## Saved entries

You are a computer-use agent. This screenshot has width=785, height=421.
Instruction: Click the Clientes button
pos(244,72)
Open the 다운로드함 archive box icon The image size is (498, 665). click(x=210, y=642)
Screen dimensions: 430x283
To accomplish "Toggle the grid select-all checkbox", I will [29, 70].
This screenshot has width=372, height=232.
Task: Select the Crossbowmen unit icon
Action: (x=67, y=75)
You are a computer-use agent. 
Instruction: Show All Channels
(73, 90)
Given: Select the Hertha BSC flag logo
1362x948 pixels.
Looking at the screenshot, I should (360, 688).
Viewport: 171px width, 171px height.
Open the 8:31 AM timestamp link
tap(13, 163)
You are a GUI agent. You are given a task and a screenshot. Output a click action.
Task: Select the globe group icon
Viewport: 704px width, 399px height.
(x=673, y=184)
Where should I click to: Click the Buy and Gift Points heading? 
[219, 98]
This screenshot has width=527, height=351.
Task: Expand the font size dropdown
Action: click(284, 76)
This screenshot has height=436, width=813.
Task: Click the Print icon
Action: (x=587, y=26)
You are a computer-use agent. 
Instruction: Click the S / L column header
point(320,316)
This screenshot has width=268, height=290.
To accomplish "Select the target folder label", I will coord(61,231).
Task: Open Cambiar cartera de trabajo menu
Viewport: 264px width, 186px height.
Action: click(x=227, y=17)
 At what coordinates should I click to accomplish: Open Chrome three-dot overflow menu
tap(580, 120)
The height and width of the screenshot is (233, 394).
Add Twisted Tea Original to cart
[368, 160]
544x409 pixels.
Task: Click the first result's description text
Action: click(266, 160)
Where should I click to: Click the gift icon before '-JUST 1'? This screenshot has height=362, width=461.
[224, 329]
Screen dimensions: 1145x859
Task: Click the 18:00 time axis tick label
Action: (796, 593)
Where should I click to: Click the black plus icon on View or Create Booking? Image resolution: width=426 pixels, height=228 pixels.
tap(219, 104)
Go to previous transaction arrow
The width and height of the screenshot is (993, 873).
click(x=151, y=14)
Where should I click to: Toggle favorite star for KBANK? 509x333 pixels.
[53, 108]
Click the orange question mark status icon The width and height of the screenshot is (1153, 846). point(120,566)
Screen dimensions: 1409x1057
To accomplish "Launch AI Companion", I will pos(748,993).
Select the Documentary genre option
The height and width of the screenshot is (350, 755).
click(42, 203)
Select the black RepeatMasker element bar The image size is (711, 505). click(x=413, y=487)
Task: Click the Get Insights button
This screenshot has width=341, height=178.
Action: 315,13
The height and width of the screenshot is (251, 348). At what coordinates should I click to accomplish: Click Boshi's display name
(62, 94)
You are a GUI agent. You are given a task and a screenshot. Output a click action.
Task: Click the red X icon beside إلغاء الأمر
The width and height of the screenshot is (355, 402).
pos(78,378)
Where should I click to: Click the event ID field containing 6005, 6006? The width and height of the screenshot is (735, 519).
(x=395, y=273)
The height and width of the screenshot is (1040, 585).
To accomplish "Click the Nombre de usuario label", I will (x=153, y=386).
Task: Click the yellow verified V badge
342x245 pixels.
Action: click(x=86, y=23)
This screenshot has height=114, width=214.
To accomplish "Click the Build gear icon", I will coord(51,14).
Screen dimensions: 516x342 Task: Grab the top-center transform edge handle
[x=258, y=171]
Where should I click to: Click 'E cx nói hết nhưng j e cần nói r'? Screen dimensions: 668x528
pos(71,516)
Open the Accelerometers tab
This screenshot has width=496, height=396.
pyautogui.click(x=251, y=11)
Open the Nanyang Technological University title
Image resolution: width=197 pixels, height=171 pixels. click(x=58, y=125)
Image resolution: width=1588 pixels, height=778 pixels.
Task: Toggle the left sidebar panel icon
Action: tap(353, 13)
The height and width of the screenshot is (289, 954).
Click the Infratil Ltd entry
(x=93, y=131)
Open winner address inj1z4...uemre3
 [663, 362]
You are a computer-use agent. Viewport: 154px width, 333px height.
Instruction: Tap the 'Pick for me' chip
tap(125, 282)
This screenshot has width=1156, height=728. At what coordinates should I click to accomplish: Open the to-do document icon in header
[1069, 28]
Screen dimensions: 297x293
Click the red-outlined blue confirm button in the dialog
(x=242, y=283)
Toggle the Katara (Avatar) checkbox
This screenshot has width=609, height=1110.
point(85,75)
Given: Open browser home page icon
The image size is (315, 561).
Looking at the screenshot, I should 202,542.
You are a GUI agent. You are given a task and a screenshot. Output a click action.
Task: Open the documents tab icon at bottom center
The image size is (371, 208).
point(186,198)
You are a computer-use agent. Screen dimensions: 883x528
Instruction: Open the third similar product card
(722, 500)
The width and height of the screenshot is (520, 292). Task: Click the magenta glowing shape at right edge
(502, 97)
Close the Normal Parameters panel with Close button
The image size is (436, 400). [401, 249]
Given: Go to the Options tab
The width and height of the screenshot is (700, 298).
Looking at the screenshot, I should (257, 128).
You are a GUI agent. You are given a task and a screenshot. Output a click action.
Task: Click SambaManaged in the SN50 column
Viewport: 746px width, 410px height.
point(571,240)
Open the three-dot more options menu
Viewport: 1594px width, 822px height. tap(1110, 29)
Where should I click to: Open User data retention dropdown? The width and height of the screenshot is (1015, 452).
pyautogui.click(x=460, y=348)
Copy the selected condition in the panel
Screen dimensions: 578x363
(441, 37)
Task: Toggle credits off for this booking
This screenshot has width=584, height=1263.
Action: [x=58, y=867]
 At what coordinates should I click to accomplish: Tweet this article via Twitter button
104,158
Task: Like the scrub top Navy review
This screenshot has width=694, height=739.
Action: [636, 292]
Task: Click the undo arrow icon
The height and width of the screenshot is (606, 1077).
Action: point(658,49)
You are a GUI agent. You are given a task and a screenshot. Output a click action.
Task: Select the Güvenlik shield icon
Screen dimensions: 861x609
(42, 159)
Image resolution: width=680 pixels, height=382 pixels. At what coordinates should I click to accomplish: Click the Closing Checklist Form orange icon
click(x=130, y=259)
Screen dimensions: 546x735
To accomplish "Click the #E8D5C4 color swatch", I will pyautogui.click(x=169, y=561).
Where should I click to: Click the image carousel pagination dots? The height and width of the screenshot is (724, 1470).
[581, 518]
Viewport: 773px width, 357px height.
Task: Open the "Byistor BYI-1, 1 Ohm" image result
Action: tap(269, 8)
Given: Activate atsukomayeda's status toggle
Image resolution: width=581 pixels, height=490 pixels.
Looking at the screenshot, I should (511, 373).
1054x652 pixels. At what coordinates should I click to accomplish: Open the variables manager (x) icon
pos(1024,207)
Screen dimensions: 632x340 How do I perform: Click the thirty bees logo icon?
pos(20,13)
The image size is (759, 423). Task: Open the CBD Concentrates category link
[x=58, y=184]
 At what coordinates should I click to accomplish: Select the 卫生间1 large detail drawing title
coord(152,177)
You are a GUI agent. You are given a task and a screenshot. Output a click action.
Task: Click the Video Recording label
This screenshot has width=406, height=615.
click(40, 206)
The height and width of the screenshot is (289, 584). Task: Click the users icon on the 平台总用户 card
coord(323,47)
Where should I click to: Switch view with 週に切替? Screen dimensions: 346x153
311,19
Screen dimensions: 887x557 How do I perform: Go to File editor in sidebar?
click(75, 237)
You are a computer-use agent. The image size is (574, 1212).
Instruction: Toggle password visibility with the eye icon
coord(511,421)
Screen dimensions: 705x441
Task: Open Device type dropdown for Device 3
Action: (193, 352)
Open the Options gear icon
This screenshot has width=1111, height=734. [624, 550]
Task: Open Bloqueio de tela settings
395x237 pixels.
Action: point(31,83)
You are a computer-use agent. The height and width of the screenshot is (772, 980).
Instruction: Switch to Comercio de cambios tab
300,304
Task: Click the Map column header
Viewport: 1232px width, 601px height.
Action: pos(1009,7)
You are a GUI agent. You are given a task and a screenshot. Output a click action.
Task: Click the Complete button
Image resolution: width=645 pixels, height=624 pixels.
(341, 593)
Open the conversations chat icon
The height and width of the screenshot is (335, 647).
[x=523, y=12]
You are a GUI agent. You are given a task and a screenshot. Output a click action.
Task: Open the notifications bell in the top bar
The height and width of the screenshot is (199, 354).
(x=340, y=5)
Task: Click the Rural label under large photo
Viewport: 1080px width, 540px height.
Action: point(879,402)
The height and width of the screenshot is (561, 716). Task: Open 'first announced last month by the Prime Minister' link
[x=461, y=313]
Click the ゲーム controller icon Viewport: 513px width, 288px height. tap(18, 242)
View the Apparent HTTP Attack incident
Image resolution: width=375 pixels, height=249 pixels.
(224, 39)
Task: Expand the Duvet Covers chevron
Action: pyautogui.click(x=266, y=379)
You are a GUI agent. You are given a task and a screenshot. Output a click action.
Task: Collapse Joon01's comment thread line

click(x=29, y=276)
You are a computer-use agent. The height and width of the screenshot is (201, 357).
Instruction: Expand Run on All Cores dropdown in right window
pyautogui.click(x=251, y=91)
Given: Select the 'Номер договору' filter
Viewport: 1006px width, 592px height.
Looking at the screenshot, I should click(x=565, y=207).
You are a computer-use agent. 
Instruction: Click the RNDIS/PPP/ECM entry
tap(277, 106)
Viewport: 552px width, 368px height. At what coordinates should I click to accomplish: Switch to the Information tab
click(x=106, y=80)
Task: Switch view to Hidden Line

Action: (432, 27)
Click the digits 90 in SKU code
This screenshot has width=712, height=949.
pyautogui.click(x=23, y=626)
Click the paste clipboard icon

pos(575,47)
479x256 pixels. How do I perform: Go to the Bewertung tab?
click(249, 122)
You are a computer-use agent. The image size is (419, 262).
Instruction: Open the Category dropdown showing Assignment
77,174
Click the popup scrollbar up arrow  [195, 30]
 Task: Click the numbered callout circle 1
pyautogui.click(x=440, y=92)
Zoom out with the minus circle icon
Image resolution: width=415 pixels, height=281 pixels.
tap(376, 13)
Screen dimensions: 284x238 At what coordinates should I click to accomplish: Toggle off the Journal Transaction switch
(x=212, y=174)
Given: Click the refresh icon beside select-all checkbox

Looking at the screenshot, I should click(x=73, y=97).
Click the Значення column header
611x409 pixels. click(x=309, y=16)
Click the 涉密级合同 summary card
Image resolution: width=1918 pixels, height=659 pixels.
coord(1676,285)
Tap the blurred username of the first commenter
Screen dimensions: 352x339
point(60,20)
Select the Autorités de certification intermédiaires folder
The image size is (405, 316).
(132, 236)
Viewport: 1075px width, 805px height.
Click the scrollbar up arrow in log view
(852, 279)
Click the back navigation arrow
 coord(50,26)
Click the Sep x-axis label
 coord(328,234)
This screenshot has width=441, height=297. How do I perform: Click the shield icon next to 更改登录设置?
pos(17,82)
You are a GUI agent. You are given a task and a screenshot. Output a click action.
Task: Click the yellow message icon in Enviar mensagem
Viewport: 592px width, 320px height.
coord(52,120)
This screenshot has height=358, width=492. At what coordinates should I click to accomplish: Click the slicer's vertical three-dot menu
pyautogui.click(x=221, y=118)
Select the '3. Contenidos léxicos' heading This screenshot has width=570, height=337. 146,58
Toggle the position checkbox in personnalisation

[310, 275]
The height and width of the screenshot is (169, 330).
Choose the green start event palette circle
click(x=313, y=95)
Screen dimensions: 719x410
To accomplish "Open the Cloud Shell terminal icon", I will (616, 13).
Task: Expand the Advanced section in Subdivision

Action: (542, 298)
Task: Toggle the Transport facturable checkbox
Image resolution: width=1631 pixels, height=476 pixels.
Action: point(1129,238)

## Task brief
What is needed is a word-for-word copy of the records above, from the first line through the line that contains "Screen dimensions: 430x283".

## Final answer
You are a computer-use agent. This screenshot has width=785, height=421.
Instruction: Click the Clientes button
pos(244,72)
Open the 다운로드함 archive box icon The image size is (498, 665). click(x=210, y=642)
Screen dimensions: 430x283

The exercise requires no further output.